### Work to complete:
Return exactly the lines from the "This screenshot has width=659, height=470." line through the last line of the entries below. Include no pictures.

====== Data records ======

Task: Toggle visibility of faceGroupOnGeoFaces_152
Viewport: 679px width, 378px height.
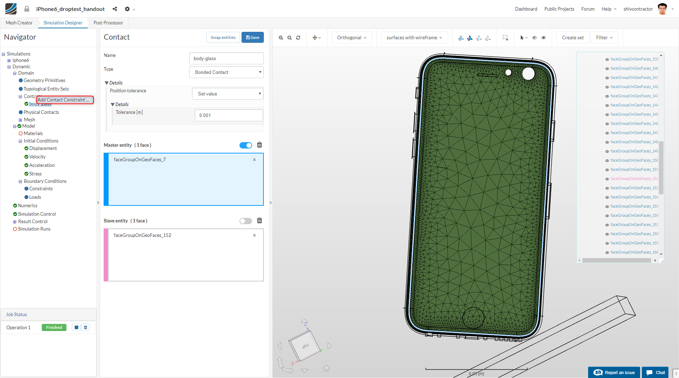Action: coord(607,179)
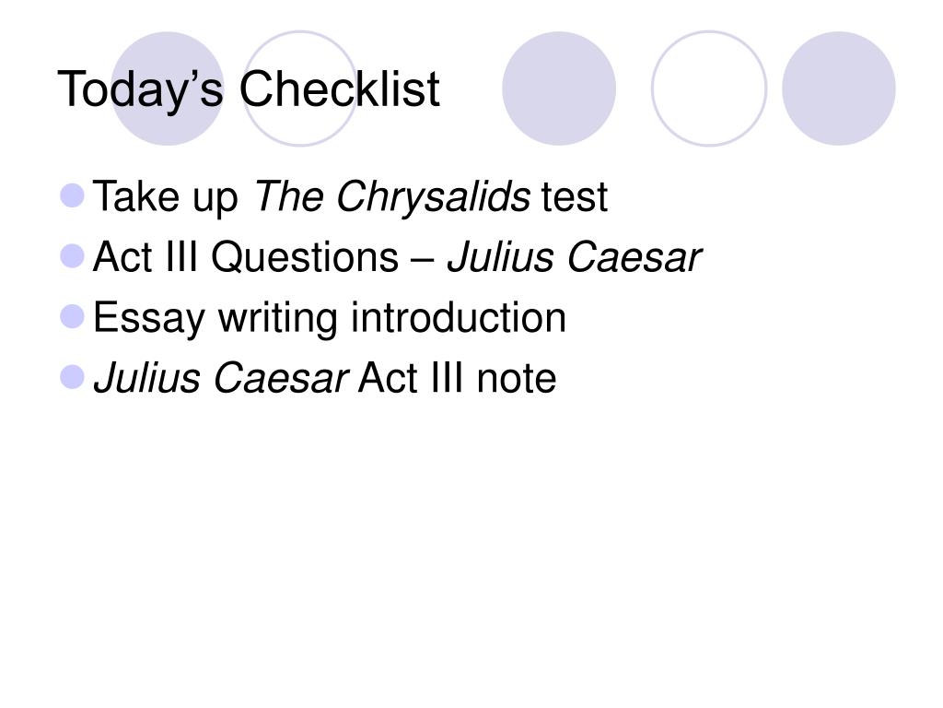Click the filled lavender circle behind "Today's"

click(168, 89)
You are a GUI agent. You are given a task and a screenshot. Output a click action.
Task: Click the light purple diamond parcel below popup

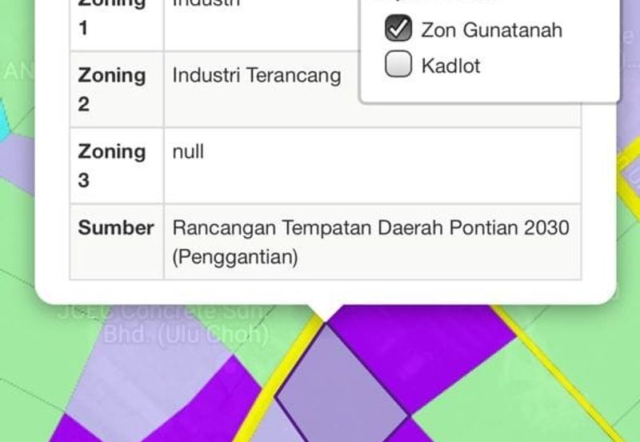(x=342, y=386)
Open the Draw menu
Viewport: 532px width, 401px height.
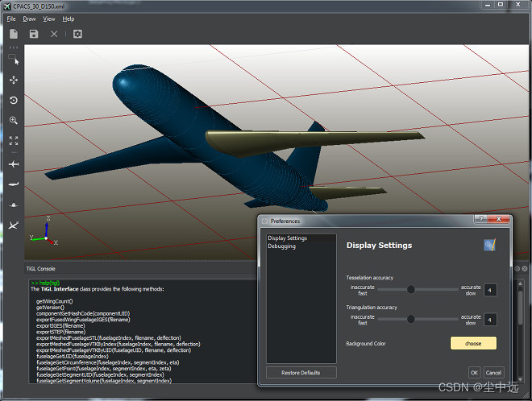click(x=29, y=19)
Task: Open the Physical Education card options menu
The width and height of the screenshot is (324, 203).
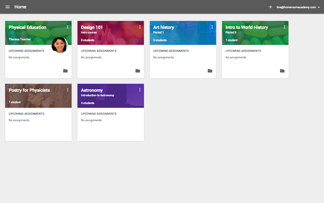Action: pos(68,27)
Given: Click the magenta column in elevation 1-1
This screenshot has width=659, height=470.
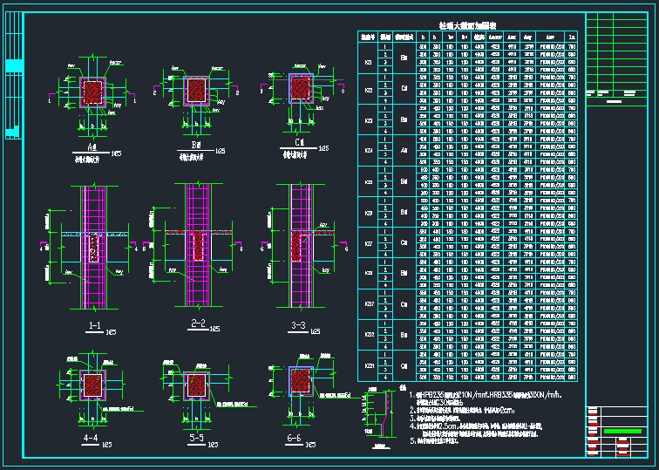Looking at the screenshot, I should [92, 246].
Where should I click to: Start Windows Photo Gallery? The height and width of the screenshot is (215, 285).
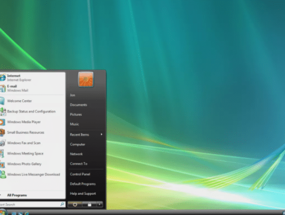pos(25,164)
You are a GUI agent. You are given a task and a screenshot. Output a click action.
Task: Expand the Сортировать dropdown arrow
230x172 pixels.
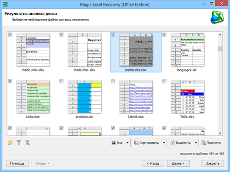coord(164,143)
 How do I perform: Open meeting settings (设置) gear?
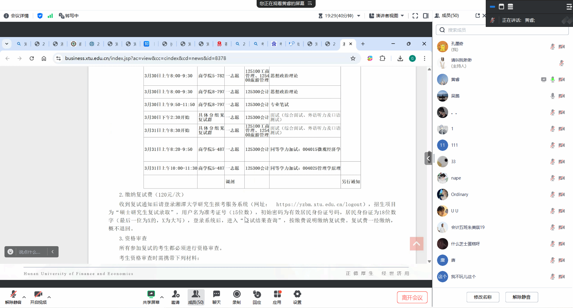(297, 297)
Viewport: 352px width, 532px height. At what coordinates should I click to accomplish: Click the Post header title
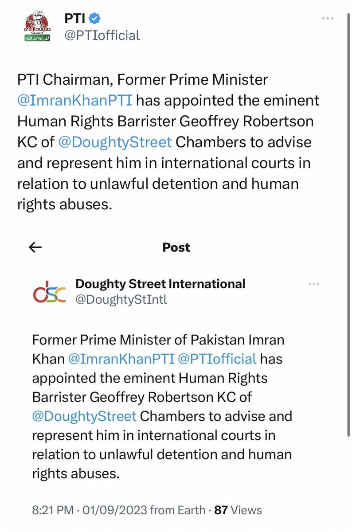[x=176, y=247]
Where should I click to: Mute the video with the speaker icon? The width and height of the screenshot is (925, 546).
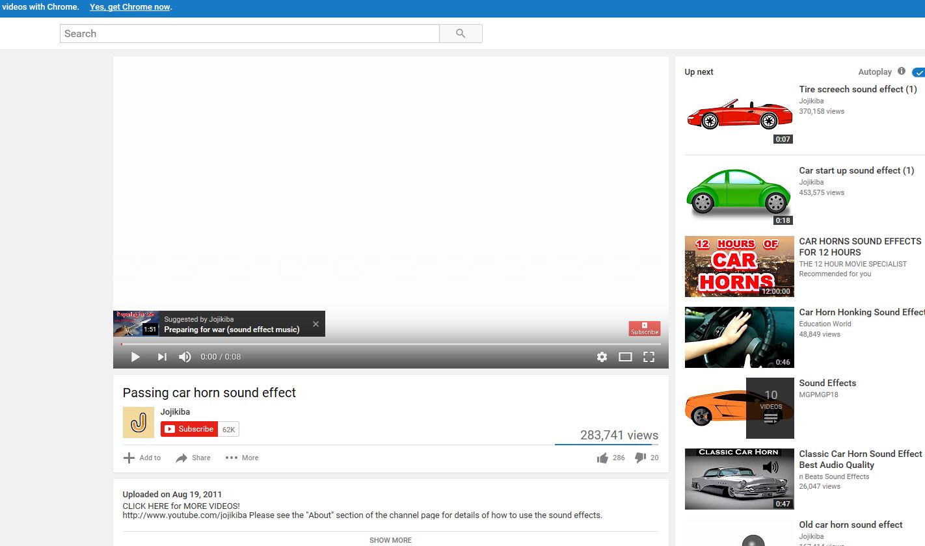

======

### Reply:
This screenshot has width=659, height=470.
Looking at the screenshot, I should [92, 246].
Where should I click to: Start Windows Photo Gallery? The height and width of the screenshot is (215, 285).
pos(25,164)
You are a GUI agent. You are given a task and a screenshot. Output a click action.
Task: Expand the Сортировать dropdown arrow
230x172 pixels.
coord(164,143)
 How do I perform: Open meeting settings (设置) gear?
(297, 297)
Viewport: 352px width, 532px height. At what coordinates should I click to accomplish: Click the Post header title
[x=176, y=247]
Where should I click to: Mute the video with the speaker icon? The width and height of the screenshot is (925, 546).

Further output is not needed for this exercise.